OBJECTIVE:
Reproduce every row below character for character.

----

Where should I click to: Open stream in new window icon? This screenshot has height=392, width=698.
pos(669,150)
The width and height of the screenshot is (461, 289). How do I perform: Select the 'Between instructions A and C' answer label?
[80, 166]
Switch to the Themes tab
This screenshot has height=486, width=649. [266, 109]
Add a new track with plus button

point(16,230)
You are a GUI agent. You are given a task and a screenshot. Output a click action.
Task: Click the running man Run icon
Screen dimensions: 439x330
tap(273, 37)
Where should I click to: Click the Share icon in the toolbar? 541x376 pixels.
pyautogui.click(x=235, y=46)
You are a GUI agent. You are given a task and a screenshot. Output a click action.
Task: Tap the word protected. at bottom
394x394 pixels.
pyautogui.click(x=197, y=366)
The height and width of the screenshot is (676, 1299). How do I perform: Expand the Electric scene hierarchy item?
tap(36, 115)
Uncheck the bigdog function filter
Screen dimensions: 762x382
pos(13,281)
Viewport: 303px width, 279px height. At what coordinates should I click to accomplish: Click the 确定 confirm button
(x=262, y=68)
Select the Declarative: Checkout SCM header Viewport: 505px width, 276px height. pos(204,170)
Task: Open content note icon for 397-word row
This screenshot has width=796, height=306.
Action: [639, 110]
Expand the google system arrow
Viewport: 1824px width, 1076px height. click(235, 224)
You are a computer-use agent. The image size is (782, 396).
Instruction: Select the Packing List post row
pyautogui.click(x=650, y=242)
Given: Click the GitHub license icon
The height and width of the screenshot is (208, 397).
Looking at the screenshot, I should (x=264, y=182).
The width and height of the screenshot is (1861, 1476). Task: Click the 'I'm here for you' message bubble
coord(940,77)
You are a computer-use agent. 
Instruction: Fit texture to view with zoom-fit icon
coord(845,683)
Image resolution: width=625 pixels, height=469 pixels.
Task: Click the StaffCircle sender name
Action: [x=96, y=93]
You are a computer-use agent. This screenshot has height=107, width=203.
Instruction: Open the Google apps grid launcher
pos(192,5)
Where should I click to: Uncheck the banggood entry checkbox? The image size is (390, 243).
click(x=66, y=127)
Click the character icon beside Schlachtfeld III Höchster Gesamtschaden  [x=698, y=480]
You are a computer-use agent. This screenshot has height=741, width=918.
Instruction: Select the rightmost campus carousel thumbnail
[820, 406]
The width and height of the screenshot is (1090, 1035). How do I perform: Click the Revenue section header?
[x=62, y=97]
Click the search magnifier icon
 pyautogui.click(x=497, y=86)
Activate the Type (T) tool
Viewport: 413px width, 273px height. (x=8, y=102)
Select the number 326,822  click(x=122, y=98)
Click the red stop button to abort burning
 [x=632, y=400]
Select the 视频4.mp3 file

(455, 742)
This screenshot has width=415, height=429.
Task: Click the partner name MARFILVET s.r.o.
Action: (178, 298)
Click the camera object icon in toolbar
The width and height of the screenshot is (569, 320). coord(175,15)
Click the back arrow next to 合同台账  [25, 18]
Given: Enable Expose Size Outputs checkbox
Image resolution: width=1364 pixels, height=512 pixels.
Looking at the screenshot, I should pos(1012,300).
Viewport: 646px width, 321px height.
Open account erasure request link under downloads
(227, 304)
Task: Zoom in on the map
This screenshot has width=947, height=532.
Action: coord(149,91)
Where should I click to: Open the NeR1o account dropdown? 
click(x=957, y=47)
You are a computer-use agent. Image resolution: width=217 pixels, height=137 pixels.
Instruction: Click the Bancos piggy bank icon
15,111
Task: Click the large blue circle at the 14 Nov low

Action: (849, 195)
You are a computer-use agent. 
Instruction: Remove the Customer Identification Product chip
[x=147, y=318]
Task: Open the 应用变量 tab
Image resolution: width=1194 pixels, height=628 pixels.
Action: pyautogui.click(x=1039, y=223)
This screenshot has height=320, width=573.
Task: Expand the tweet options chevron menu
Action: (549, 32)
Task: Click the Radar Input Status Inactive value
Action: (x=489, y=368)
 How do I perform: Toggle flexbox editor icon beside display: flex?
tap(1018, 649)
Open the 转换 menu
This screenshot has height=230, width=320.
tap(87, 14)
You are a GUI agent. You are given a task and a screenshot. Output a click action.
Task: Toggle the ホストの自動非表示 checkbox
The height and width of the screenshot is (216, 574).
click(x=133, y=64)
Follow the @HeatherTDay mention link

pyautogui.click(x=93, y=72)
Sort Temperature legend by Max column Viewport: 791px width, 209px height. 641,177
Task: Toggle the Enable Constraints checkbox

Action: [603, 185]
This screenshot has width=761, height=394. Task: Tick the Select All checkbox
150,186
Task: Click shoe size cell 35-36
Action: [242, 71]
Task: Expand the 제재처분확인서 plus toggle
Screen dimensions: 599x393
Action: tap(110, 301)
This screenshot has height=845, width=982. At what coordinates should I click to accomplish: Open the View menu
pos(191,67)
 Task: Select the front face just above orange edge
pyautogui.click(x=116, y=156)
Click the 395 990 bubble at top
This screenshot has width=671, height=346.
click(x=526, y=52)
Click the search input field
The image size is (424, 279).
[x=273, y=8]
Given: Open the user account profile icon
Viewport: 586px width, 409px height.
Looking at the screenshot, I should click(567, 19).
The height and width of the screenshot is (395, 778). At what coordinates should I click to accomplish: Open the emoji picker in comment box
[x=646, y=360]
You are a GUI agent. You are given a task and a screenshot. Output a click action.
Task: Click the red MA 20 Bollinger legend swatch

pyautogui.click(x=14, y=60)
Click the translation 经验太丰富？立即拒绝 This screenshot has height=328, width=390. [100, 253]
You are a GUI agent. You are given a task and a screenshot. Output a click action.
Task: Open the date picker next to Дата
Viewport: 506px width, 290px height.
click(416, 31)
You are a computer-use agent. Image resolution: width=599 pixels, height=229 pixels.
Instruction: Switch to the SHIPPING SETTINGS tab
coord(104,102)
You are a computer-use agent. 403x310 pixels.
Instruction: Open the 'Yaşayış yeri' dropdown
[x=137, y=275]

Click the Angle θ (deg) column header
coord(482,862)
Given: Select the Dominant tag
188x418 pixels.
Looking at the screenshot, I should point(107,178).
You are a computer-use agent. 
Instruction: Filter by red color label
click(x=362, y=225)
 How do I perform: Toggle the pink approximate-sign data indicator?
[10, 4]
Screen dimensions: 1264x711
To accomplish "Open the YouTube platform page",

----

TASK ANSWER:
Where should I click to: Open stream in new window icon? This screenshot has height=392, width=698.
pos(669,150)
The width and height of the screenshot is (461, 289). How do I perform: Select the 'Between instructions A and C' answer label?
[80, 166]
Switch to the Themes tab
This screenshot has height=486, width=649. [266, 109]
Add a new track with plus button

point(16,230)
You are a GUI agent. You are given a task and a screenshot. Output a click action.
Task: Click the running man Run icon
Screen dimensions: 439x330
tap(273, 37)
Where should I click to: Click the Share icon in the toolbar? 541x376 pixels.
pyautogui.click(x=235, y=46)
You are a GUI agent. You are given a task and a screenshot. Output a click action.
Task: Tap the word protected. at bottom
394x394 pixels.
pyautogui.click(x=197, y=366)
The height and width of the screenshot is (676, 1299). How do I perform: Expand the Electric scene hierarchy item?
tap(36, 115)
Uncheck the bigdog function filter
Screen dimensions: 762x382
pos(13,281)
Viewport: 303px width, 279px height. At what coordinates should I click to accomplish: Click the 确定 confirm button
(x=262, y=68)
Select the Declarative: Checkout SCM header Viewport: 505px width, 276px height. pos(204,170)
Task: Open content note icon for 397-word row
This screenshot has width=796, height=306.
Action: [639, 110]
Expand the google system arrow
Viewport: 1824px width, 1076px height. click(235, 224)
You are a computer-use agent. The image size is (782, 396).
Instruction: Select the Packing List post row
pyautogui.click(x=650, y=242)
Given: Click the GitHub license icon
The height and width of the screenshot is (208, 397).
Looking at the screenshot, I should (x=264, y=182).
The width and height of the screenshot is (1861, 1476). Task: Click the 'I'm here for you' message bubble
coord(940,77)
You are a computer-use agent. 
Instruction: Fit texture to view with zoom-fit icon
coord(845,683)
Image resolution: width=625 pixels, height=469 pixels.
Task: Click the StaffCircle sender name
Action: [x=96, y=93]
You are a computer-use agent. This screenshot has height=107, width=203.
Instruction: Open the Google apps grid launcher
pos(192,5)
Where should I click to: Uncheck the banggood entry checkbox? The image size is (390, 243).
click(x=66, y=127)
Click the character icon beside Schlachtfeld III Höchster Gesamtschaden  [x=698, y=480]
You are a computer-use agent. This screenshot has height=741, width=918.
Instruction: Select the rightmost campus carousel thumbnail
[820, 406]
The width and height of the screenshot is (1090, 1035). How do I perform: Click the Revenue section header?
[x=62, y=97]
Click the search magnifier icon
 pyautogui.click(x=497, y=86)
Activate the Type (T) tool
Viewport: 413px width, 273px height. (x=8, y=102)
Select the number 326,822  click(x=122, y=98)
Click the red stop button to abort burning
 [x=632, y=400]
Select the 视频4.mp3 file

(455, 742)
This screenshot has width=415, height=429.
Task: Click the partner name MARFILVET s.r.o.
Action: (178, 298)
Click the camera object icon in toolbar
The width and height of the screenshot is (569, 320). coord(175,15)
Click the back arrow next to 合同台账  [25, 18]
Given: Enable Expose Size Outputs checkbox
Image resolution: width=1364 pixels, height=512 pixels.
Looking at the screenshot, I should pos(1012,300).
Viewport: 646px width, 321px height.
Open account erasure request link under downloads
(227, 304)
Task: Zoom in on the map
This screenshot has width=947, height=532.
Action: coord(149,91)
Where should I click to: Open the NeR1o account dropdown? 
click(x=957, y=47)
You are a computer-use agent. Image resolution: width=217 pixels, height=137 pixels.
Instruction: Click the Bancos piggy bank icon
15,111
Task: Click the large blue circle at the 14 Nov low

Action: (849, 195)
You are a computer-use agent. 
Instruction: Remove the Customer Identification Product chip
[x=147, y=318]
Task: Open the 应用变量 tab
Image resolution: width=1194 pixels, height=628 pixels.
Action: pyautogui.click(x=1039, y=223)
This screenshot has height=320, width=573.
Task: Expand the tweet options chevron menu
Action: (549, 32)
Task: Click the Radar Input Status Inactive value
Action: (x=489, y=368)
 How do I perform: Toggle flexbox editor icon beside display: flex?
tap(1018, 649)
Open the 转换 menu
This screenshot has height=230, width=320.
tap(87, 14)
You are a GUI agent. You are given a task and a screenshot. Output a click action.
Task: Toggle the ホストの自動非表示 checkbox
The height and width of the screenshot is (216, 574).
click(x=133, y=64)
Follow the @HeatherTDay mention link

pyautogui.click(x=93, y=72)
Sort Temperature legend by Max column Viewport: 791px width, 209px height. 641,177
Task: Toggle the Enable Constraints checkbox

Action: [603, 185]
This screenshot has width=761, height=394. Task: Tick the Select All checkbox
150,186
Task: Click shoe size cell 35-36
Action: [242, 71]
Task: Expand the 제재처분확인서 plus toggle
Screen dimensions: 599x393
Action: tap(110, 301)
This screenshot has height=845, width=982. At what coordinates should I click to accomplish: Open the View menu
pos(191,67)
 Task: Select the front face just above orange edge
pyautogui.click(x=116, y=156)
Click the 395 990 bubble at top
This screenshot has width=671, height=346.
click(x=526, y=52)
Click the search input field
The image size is (424, 279).
[x=273, y=8]
Given: Open the user account profile icon
Viewport: 586px width, 409px height.
Looking at the screenshot, I should click(567, 19).
The height and width of the screenshot is (395, 778). At what coordinates should I click to accomplish: Open the emoji picker in comment box
[x=646, y=360]
You are a GUI agent. You are given a task and a screenshot. Output a click action.
Task: Click the red MA 20 Bollinger legend swatch

pyautogui.click(x=14, y=60)
Click the translation 经验太丰富？立即拒绝 This screenshot has height=328, width=390. [100, 253]
You are a GUI agent. You are given a task and a screenshot. Output a click action.
Task: Open the date picker next to Дата
Viewport: 506px width, 290px height.
click(416, 31)
You are a computer-use agent. Image resolution: width=599 pixels, height=229 pixels.
Instruction: Switch to the SHIPPING SETTINGS tab
coord(104,102)
You are a computer-use agent. 403x310 pixels.
Instruction: Open the 'Yaşayış yeri' dropdown
[x=137, y=275]

Click the Angle θ (deg) column header
coord(482,862)
Given: Select the Dominant tag
188x418 pixels.
Looking at the screenshot, I should point(107,178).
You are a computer-use agent. 
Instruction: Filter by red color label
click(x=362, y=225)
 How do I perform: Toggle the pink approximate-sign data indicator?
[10, 4]
Screen dimensions: 1264x711
To accomplish "Open the YouTube platform page",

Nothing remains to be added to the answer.